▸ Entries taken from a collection

____

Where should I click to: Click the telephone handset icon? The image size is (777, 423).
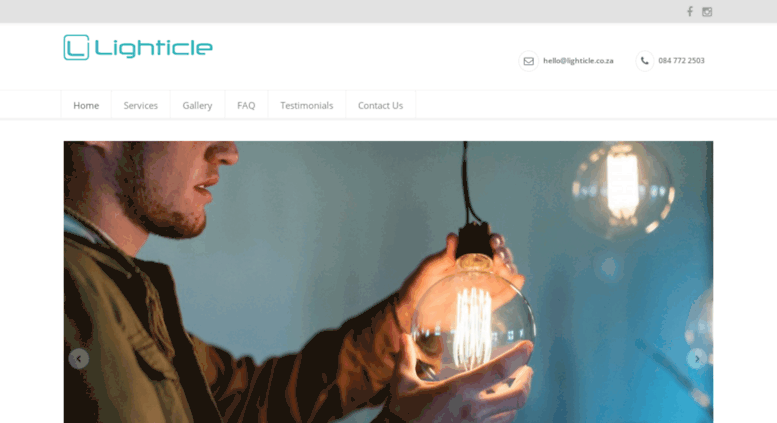coord(645,61)
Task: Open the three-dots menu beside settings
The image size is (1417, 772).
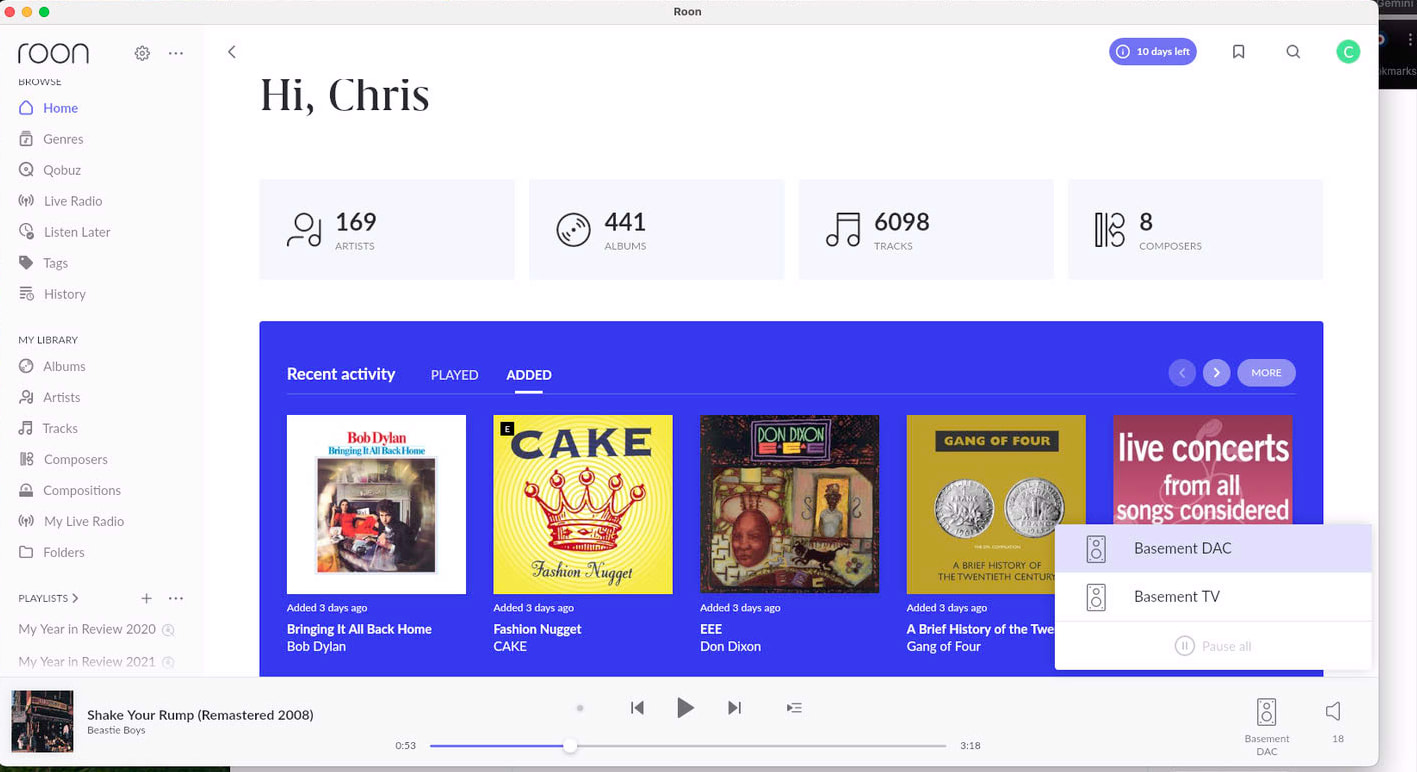Action: coord(176,53)
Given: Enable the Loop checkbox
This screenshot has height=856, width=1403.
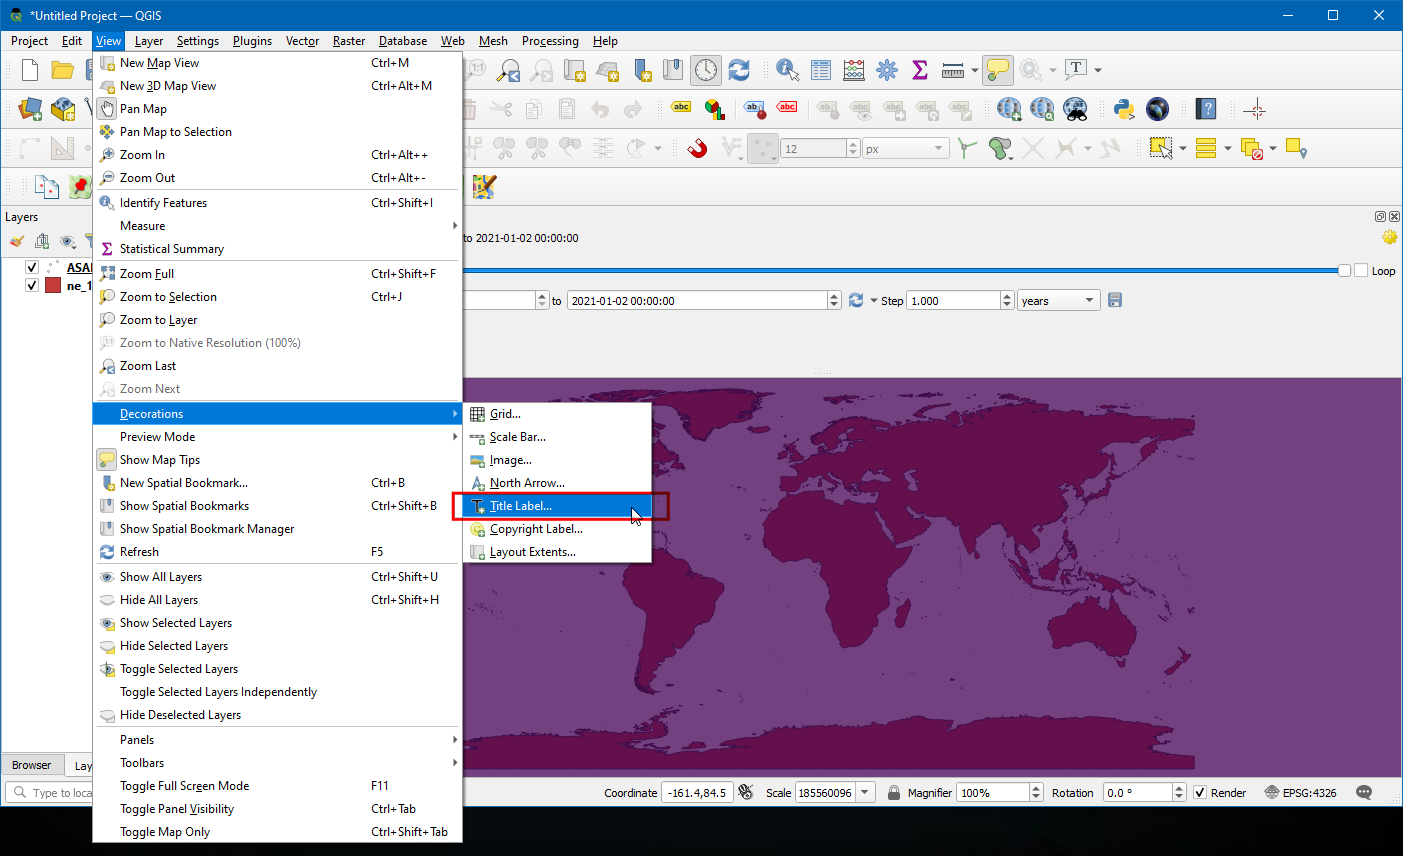Looking at the screenshot, I should point(1360,271).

____

▸ Task objective
Rewrite the data above exactly as given, but omit the images.

▸ Result
Where should I click to: Click the telephone handset icon? The image size is (777, 423).
coord(645,61)
Task: Open the three-dots menu beside settings
The image size is (1417, 772).
Action: coord(176,53)
Given: Enable the Loop checkbox
This screenshot has height=856, width=1403.
Looking at the screenshot, I should point(1360,271).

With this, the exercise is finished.